(写真=PIXTA)

人口減少傾向が続く中にあって、空き家率の上昇が注目されている。これまでは地方の過疎地域の問題とみられていたが、近年は都市部でも空き家が目立ってきている。安倍政権の発足後、都心部の分譲マンション価格は明らかに上昇したが、賃料水準はむしろ下がり気味である。マクロ・データにはっきりとした傾向は出ていないが、住宅の供給過剰が地価の上昇を押しとどめていると考えられる。

東京の空き家率は11.1%

総務省統計局の『平成25年住宅・土地調査 特別集計』によると、昭和38年以降、5年ごとの調査の度に空き家戸数、空き家率とも上昇しており、平成25年の全国の空き家率は13.5%に達している。

都道府県別にみると空き家率のトップは山梨県(22.0%)で、最下位は震災からの復興途上にある宮城県(9.4%)となっている。首都圏の順位は、千葉県39位、東京都42位、埼玉県43位、神奈川県43位と軒並み低く、相対的にみれば空き家率の上昇は地方の問題と言える。
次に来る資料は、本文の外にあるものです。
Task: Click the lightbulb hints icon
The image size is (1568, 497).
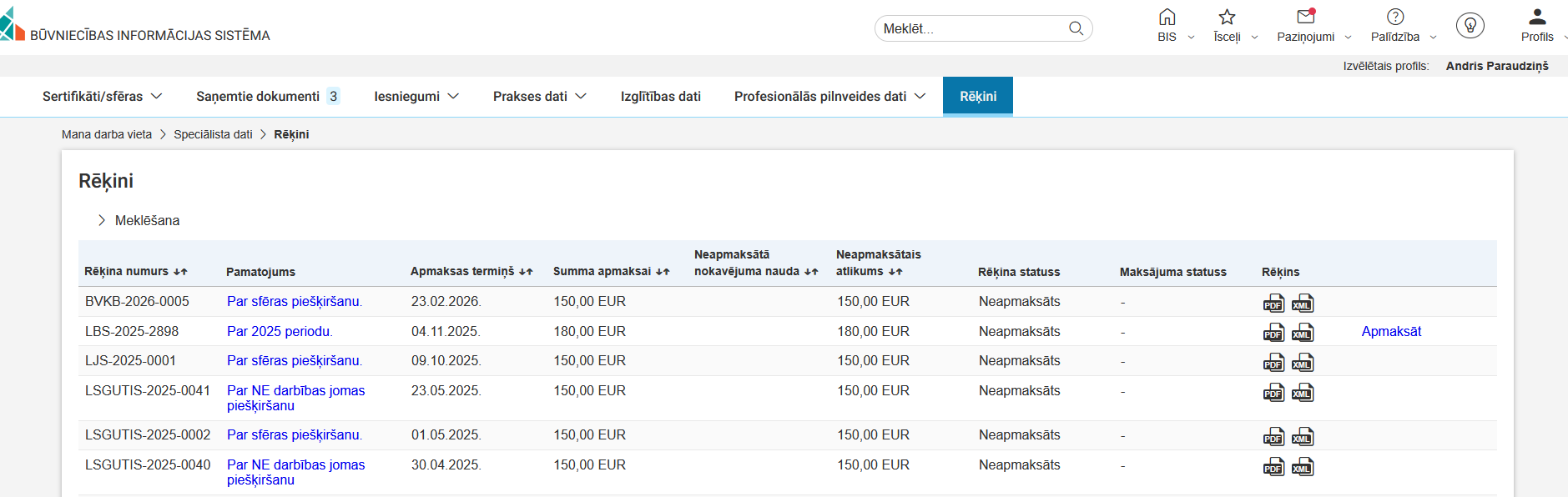Action: pos(1470,26)
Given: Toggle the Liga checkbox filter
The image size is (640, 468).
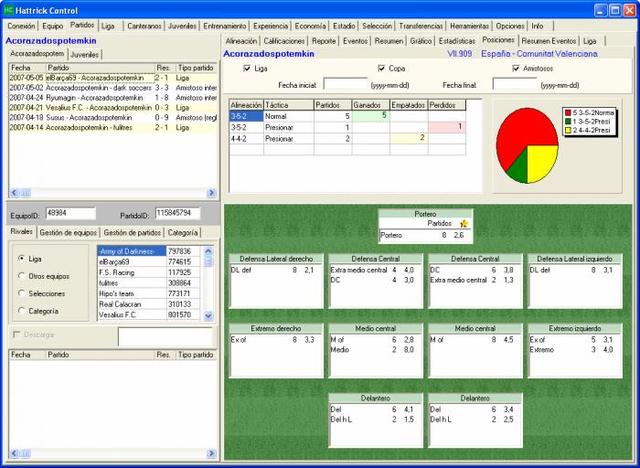Looking at the screenshot, I should 248,69.
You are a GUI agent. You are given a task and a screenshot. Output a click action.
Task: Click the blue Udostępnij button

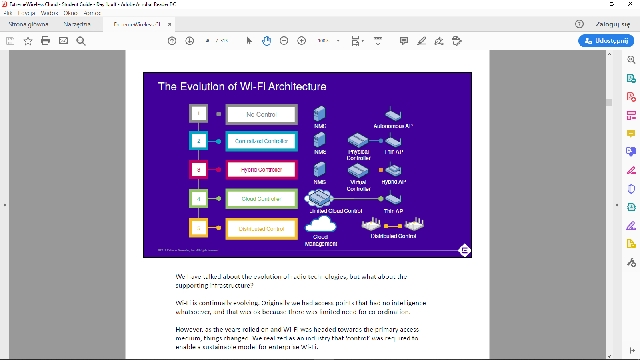(606, 41)
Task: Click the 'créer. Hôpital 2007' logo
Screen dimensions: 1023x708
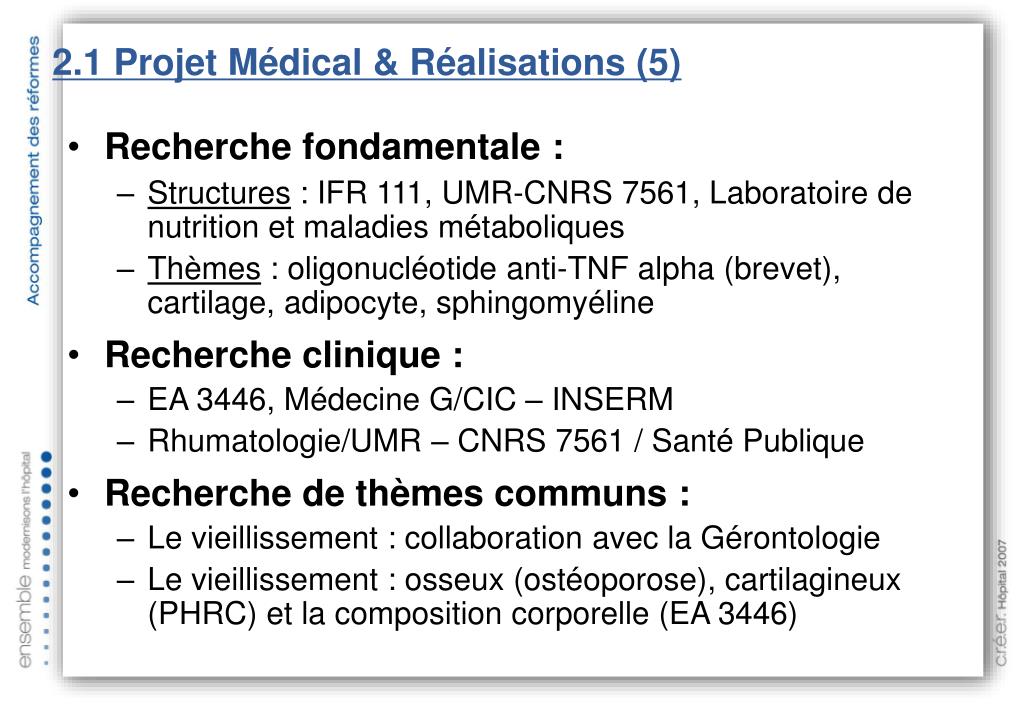Action: click(1001, 603)
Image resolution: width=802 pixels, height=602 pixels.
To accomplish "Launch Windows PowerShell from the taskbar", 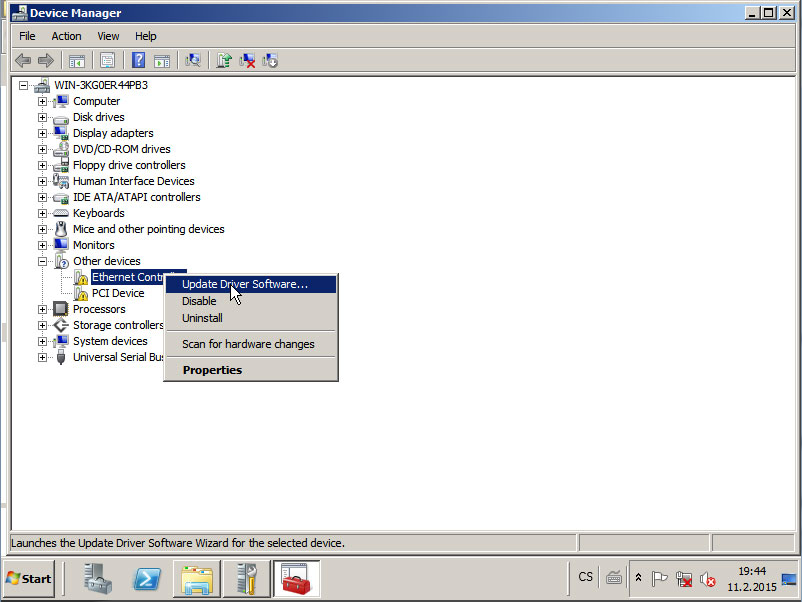I will click(x=147, y=578).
しかしながら、東京都の空き家率も11.1%に達しており決して低くない。都心5区では、千代田区25.8%、中央区25.4%、渋谷区13.7%、新宿区12.6、港区9.9%となっており、かなりの空き家物件が存在している。

なぜ東京都心部でも空き家物件が存在するのか?

東京都心部でも多くの空き家物件が存在する最大の理由は、新設住宅の供給過剰にある。日本は2008年から人口減少に転じており、東京都の人口も2020年にピークアウトするとみられている。そうした中にあって、人口減少に応じた新設住宅数の調整が行われていないため、余剰住宅が積み上がっている。

人口が減っても核家族化が進めば必ずしも世帯数の減少には至らないが、国立社会保障・人口問題研究所の将来推計によると、総世帯数は2020年の5305万世帯をピークに2025年には5244万世帯まで減り、その後も減少が見込まれている。

野村総研が6月に公表したレポートによると、新設住宅着工戸数は 26年度の88万戸から42年度には53万戸まで減少すると見込まれるものの、それを上回る世帯数の減少が想定されているため、 45年の空き家数は約2150万戸(空き家率30.2%)に達すると予測されている。